## What the task asks
Please return every line of the records below that contains the word "screenshot".

## Extracted records
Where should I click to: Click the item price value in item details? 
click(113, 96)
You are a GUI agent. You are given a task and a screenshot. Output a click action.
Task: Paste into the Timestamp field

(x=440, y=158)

==

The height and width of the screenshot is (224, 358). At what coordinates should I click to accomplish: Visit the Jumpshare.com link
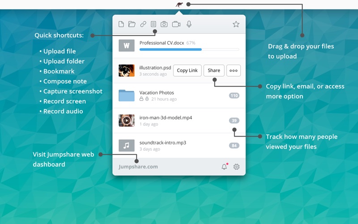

## Response for this exercise
You are a GUI agent. You are given a task and a screenshot. Output a click action.
The height and width of the screenshot is (224, 358). At what coordinates should I click to accomplish: Visit the Jumpshare.com link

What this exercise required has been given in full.